Examine the spider code in climate_action_tracker.py. Pay attention to:
- How the spider is configured (name, allowed domains, start URLs)
- The basic data extraction in the parse() method
- The use of CSS selectors to extract data (does it match your understanding of the HTML structure?)

🔍 Need a refresher?

If you’re having trouble understanding how the CSS selectors work, revisit the 🗣️ W04 Lecture, as well as your 💻 W04 Lab notes on using the Scrapy shell. (Avoid missing lectures or you will soon feel overwhelmed with the amount of ‘undigested’ content!)

You can test selectors interactively:

scrapy shell "https://climateactiontracker.org/countries/india/"

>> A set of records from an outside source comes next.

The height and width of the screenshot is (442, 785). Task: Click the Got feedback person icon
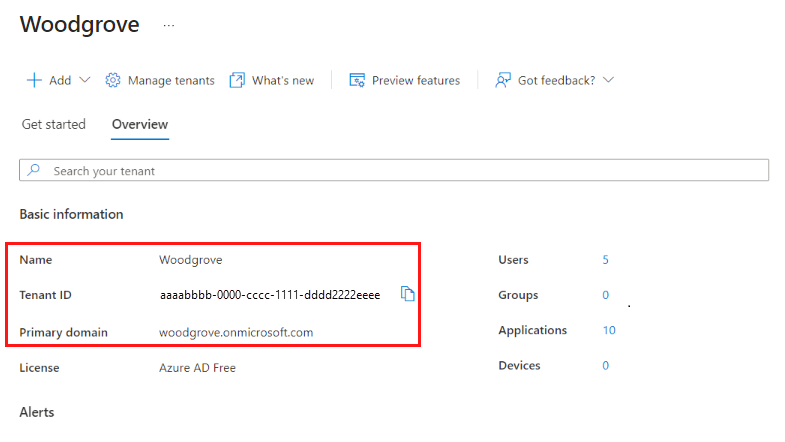[503, 80]
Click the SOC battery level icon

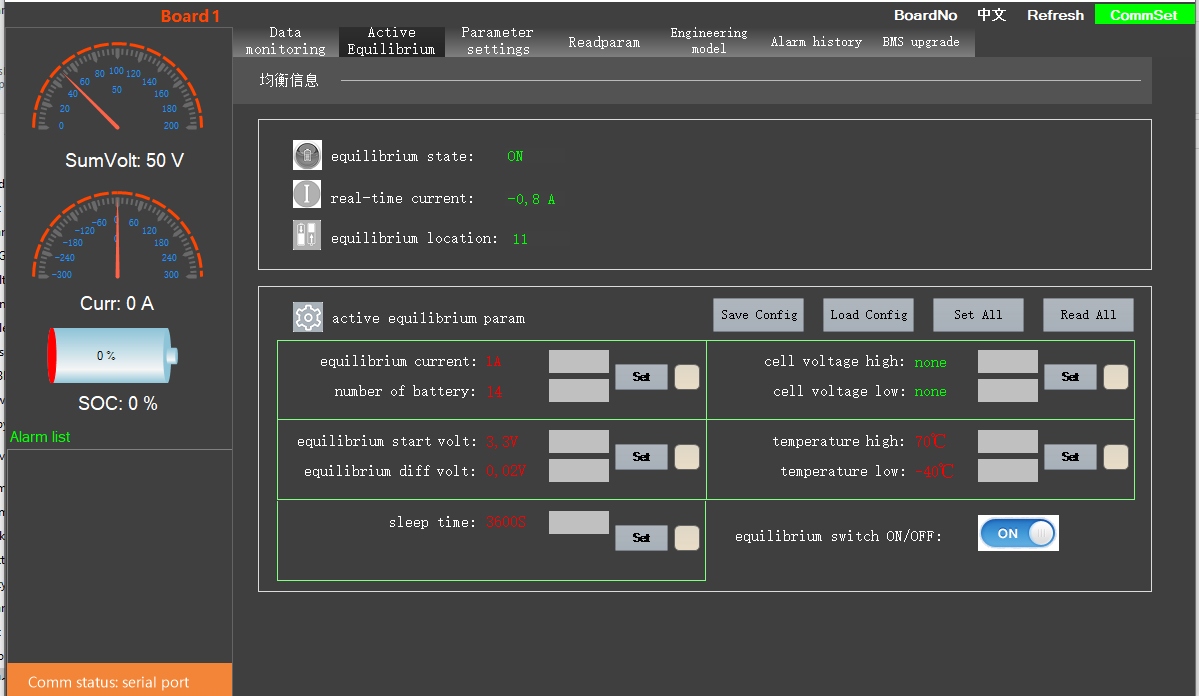pos(112,355)

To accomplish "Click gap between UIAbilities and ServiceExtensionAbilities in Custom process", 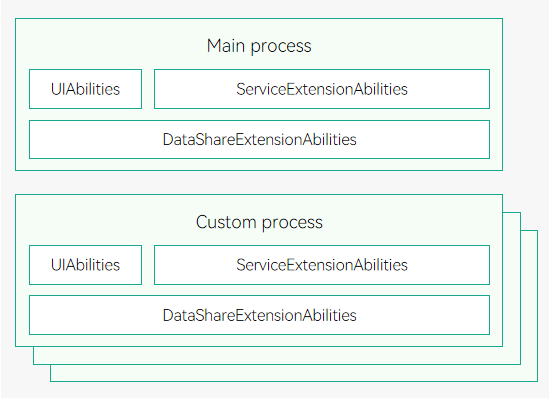I will click(148, 265).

Then, once you’re inside the shell, you can test the selectors:

response.css('h1::text').get()

🆕 Test it out!

We showed you scrapy crawl, which in the long run will be the command you use to run your spiders as it allows you to run them on a list of URLs. But here, it might also be useful to use another command, scrapy parse, to test the spider on a single URL:
```
# You can specify any URL you want to test
scrapy parse https://climateactiontracker.org/countries/india/ --spider climate_action_tracker
```
This command is particularly useful when debugging as it shows you exactly what data your spider extracts from a specific page.

Part II: Extending the Spider

Now that you understand the basic spider, let’s extend it to collect more detailed data. Your task is to modify the spider to extract all climate indicators for each country.

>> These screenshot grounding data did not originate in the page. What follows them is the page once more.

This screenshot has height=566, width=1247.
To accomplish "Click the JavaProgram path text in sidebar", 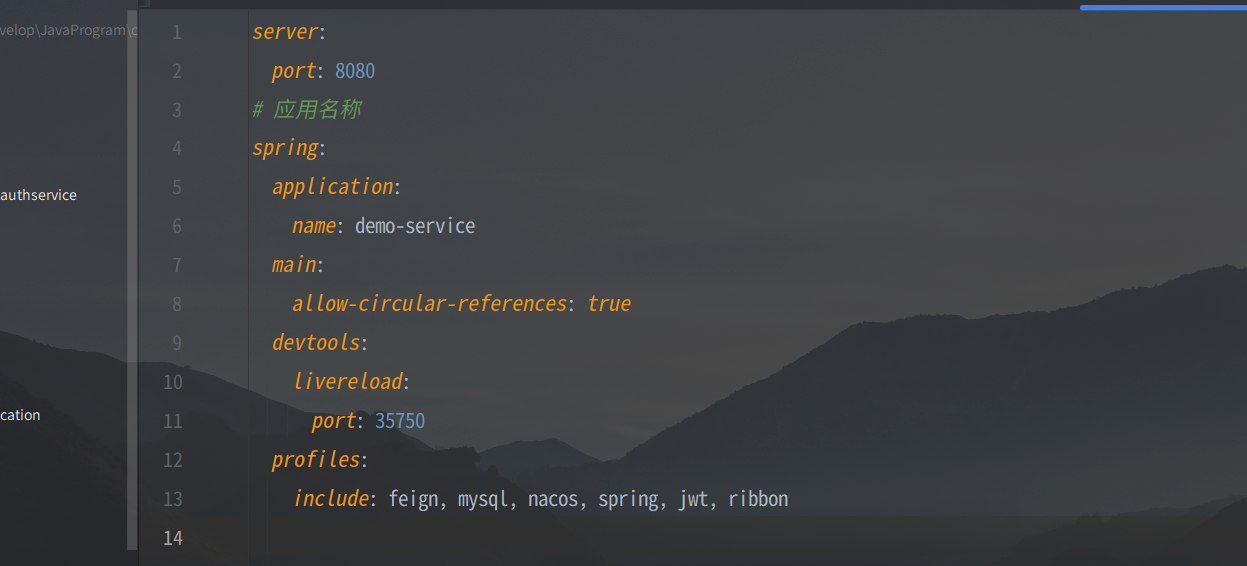I will pos(64,30).
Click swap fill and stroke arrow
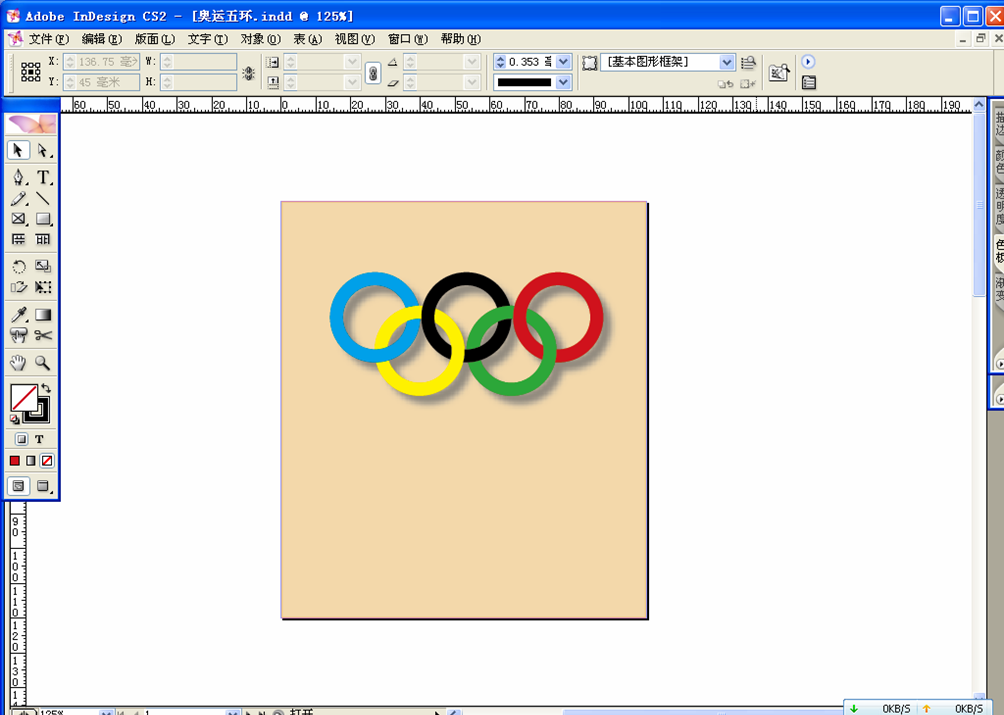Viewport: 1004px width, 715px height. (45, 388)
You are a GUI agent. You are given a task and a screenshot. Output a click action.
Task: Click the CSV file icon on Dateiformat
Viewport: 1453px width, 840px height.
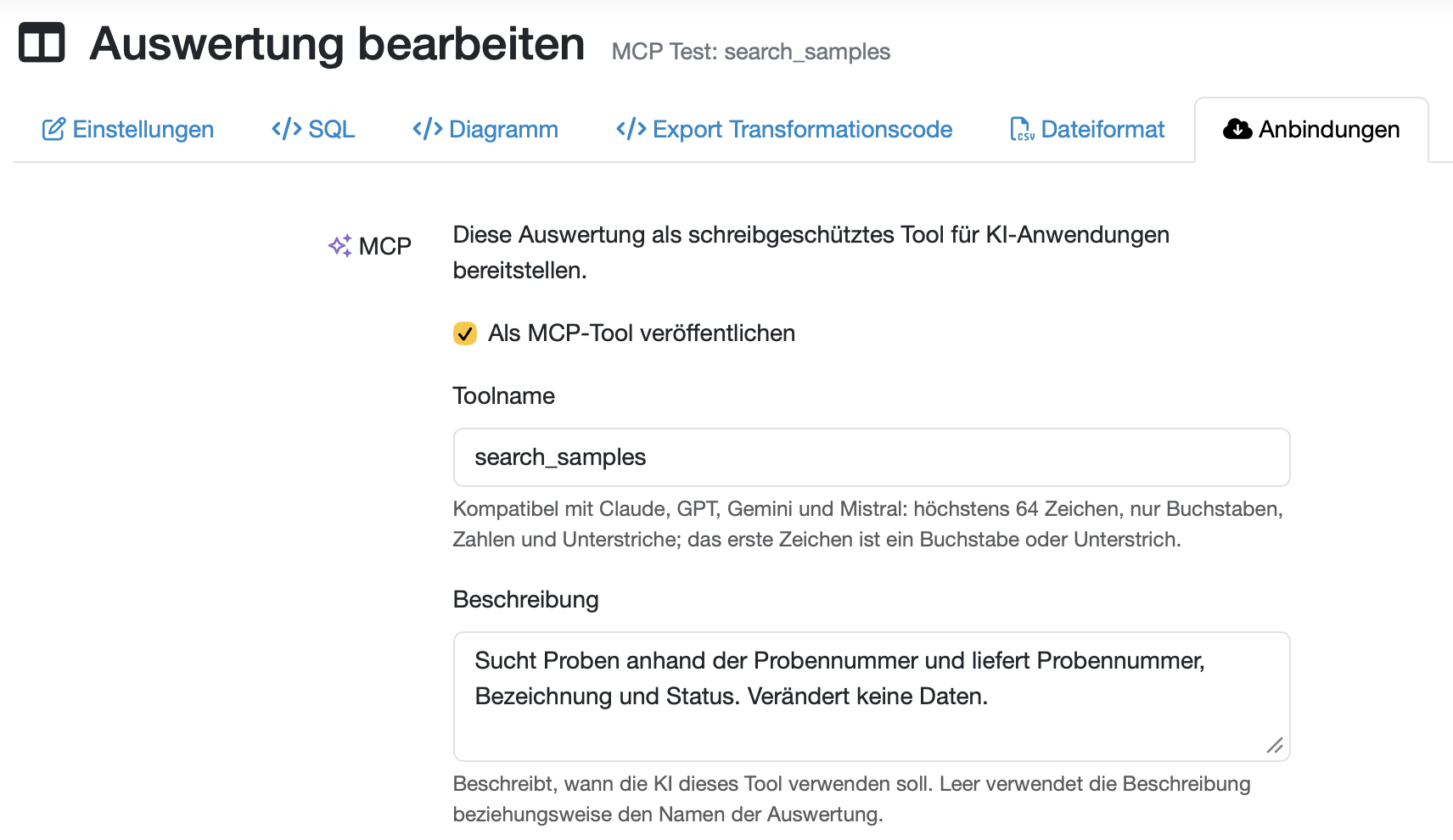(1022, 129)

The desired output should look like this:

[{
  "country_name": "India",
  "overall_rating": "Highly insufficient",
  "indicators": [{
      "term": "Policies and action",
      "term_details": "against fair share",
      "value": "Insufficient",
      "metric": "< 3°C World"
    },
    {
      "term": "Conditional NDC target",
      "term_details": "against modelled domestic pathways",
      "value": "Highly insufficient",
      "metric": "< 4°C World"
    },
    // ... other indicators
  ]
}]

😬 How do I put this… this won’t be easy!

You will find similarities with the way you had to construct nested dictionaries during your earlier mini-project with the ascor-api. However, while the HTML structure isn’t deliberately obfuscated (like Amazon’s), extracting this data will still be challenging.

We’ll work through most of these challenges together in the 🗣️ Week 05 Lecture, but for now, take this as an opportunity to challenge yourself!

Tips for success:

Start small - test extracting just one indicator at a time
Use the Scrapy shell extensively to test your selectors
You can chain .css() selectors to get more specific, like:
```
response.css('div.some-class').css('h1::text').get()
```

You can also loop through the indicators to handle their inner HTML differently:

for indicator in response.css('div.indicator'):
    if indicator.css(...):
        # do something
    else:
        # do something else

Print intermediate results to understand what you’re getting
If using AI tools, make sure you understand every line of suggested code and also try to prompt the AI to simplify the code as much as possible
Don’t hesitate to ask for help in the #help Slack channel

Part III: Submit Your Work

Once you’ve successfully extended the spider:

Keep your branch updated. Commit your remaining changes and push your branch to the remote repository.
Open a Pull Request. Visit the repository on GitHub, click on the Pull Requests tab, and click New pull request. Select your branch and click Create pull request. Tag me (@jonjoncardoso) as a reviewer.

Please include a brief description explaining your implementation choices and approach.

I will review your pull request during Week 05 and provide feedback on your implementation. This will be the last time I will review your code before the first graded assignment.